What to work on: What is needed is an exact transcription of the line containing "Where should I" and every line after it through the end of the entries below, with no pictures.

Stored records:
* * * *
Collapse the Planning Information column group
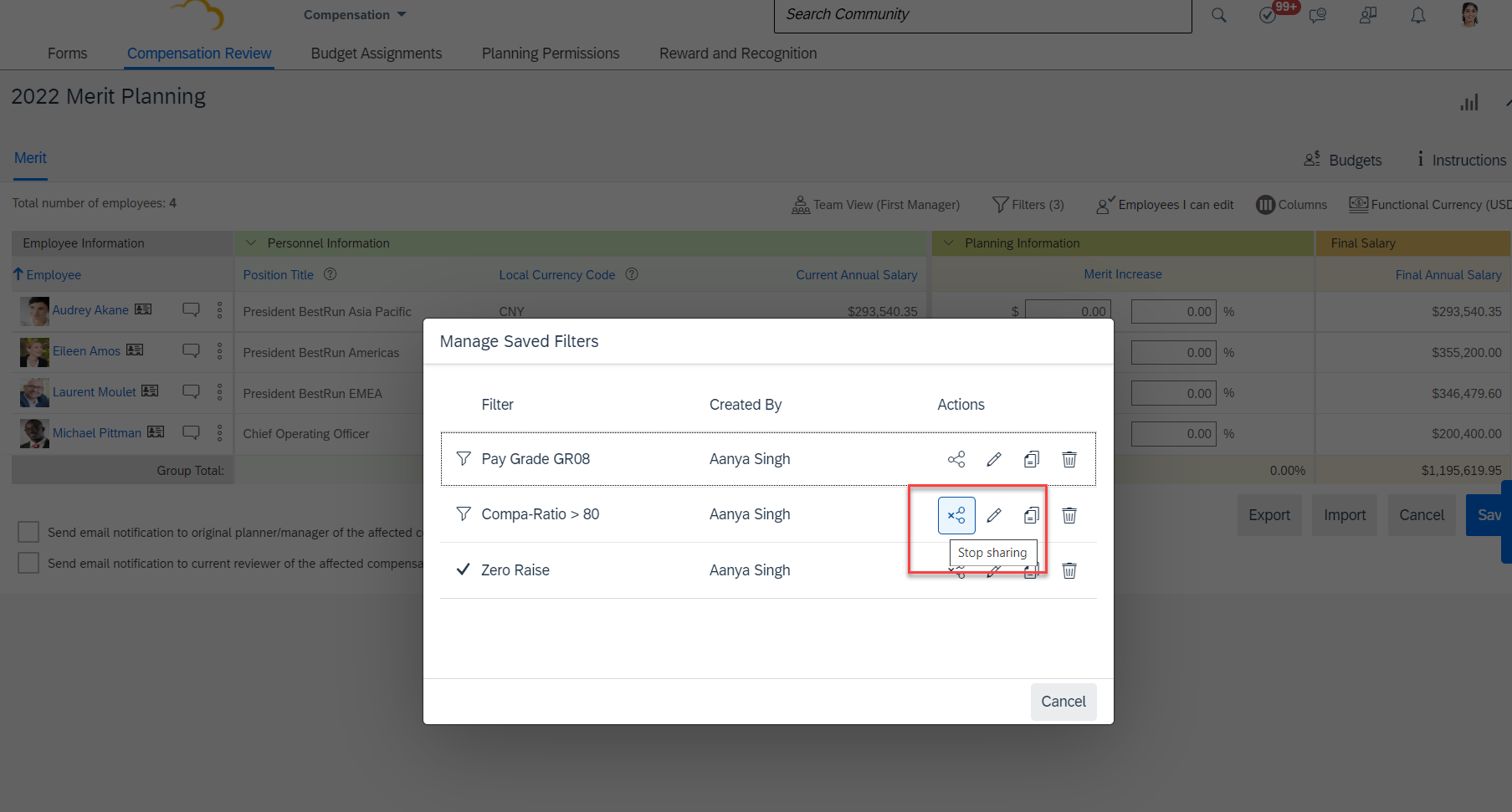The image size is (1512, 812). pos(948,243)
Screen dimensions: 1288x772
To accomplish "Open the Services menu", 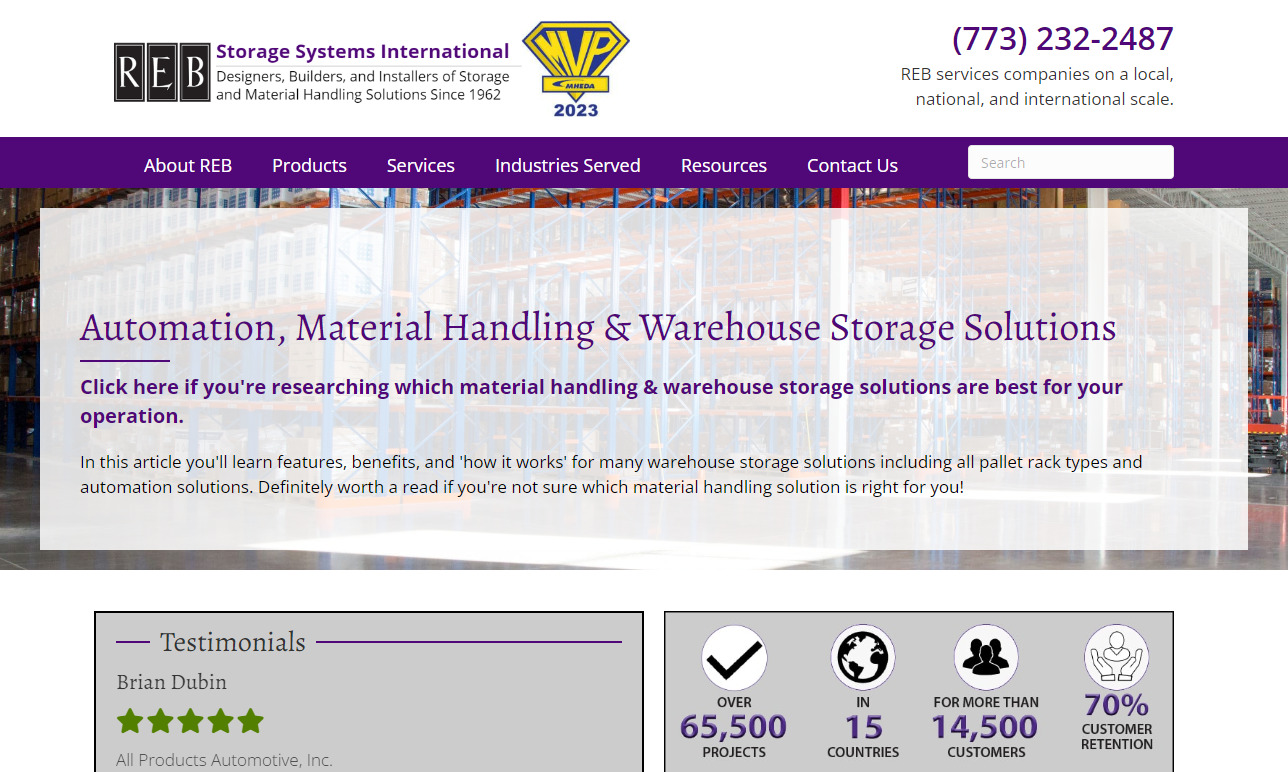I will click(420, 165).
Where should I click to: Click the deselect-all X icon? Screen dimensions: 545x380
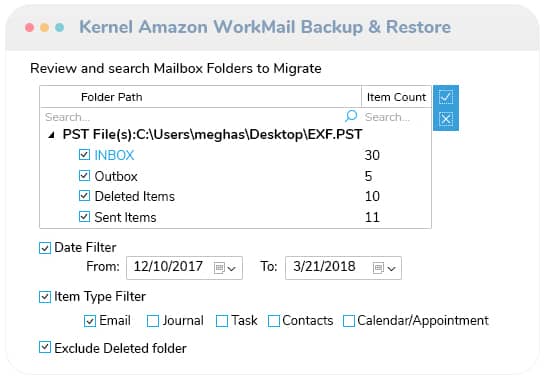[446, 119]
* * * *
Your response:
Where should I click to: Click the deselect-all X icon? Screen dimensions: 545x380
[446, 119]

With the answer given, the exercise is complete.